TASK REQUIREMENTS:
Would you please output the lines of the data below from the one containing "Bathroom (70, 1951)" to the end, exactly and with nothing added?

* * * * *

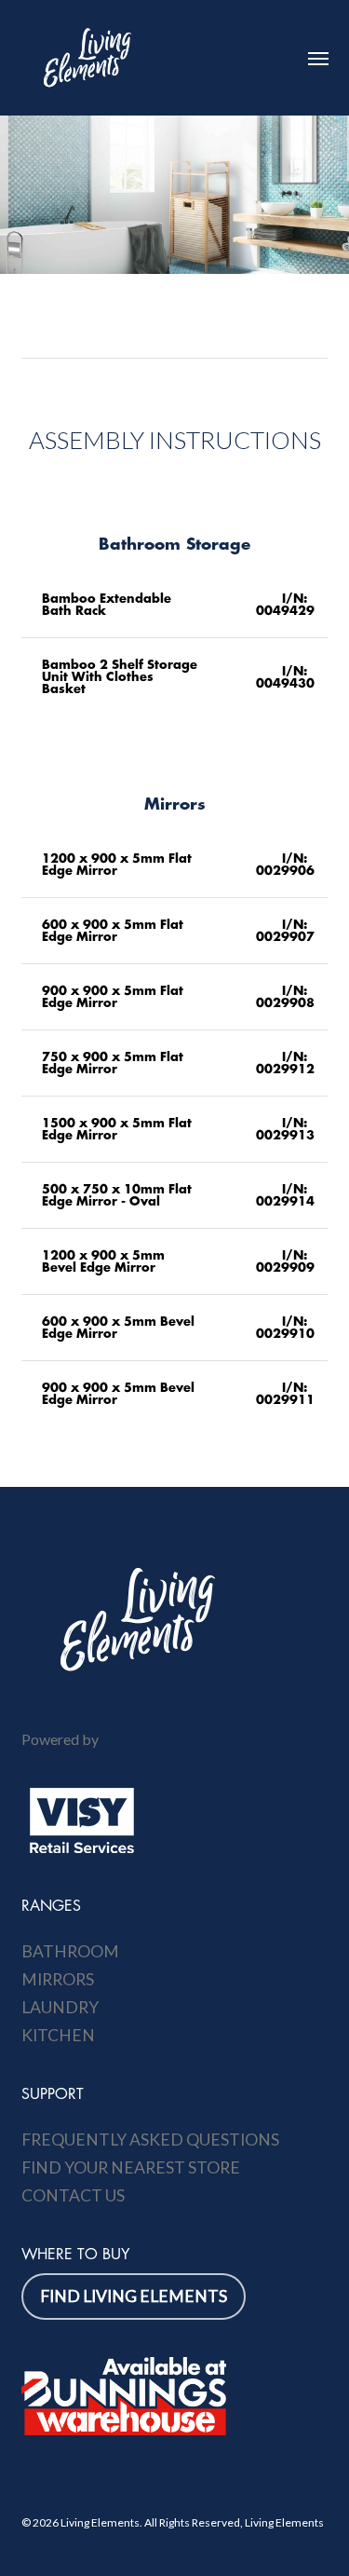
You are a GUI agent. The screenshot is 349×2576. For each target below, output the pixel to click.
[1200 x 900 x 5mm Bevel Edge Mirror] (175, 1261)
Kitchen (58, 2035)
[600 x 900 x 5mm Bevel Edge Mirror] (175, 1327)
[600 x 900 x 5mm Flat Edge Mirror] (175, 930)
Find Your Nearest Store (130, 2167)
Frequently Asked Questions (150, 2139)
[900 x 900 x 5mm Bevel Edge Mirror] (175, 1393)
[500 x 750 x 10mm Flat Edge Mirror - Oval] (175, 1195)
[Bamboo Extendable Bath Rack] (175, 604)
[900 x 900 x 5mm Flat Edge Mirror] (175, 996)
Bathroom (70, 1951)
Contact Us (73, 2195)
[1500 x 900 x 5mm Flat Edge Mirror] (175, 1129)
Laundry (60, 2007)
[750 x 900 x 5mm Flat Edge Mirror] (175, 1063)
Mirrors (57, 1979)
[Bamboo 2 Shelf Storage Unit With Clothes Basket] (175, 677)
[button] (318, 57)
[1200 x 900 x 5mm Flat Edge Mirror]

* * * * *

OUTPUT:
Bathroom (70, 1951)
Contact Us (73, 2195)
[1500 x 900 x 5mm Flat Edge Mirror] (175, 1129)
Laundry (60, 2007)
[750 x 900 x 5mm Flat Edge Mirror] (175, 1063)
Mirrors (57, 1979)
[Bamboo 2 Shelf Storage Unit With Clothes Basket] (175, 677)
[button] (318, 57)
[1200 x 900 x 5mm Flat Edge Mirror]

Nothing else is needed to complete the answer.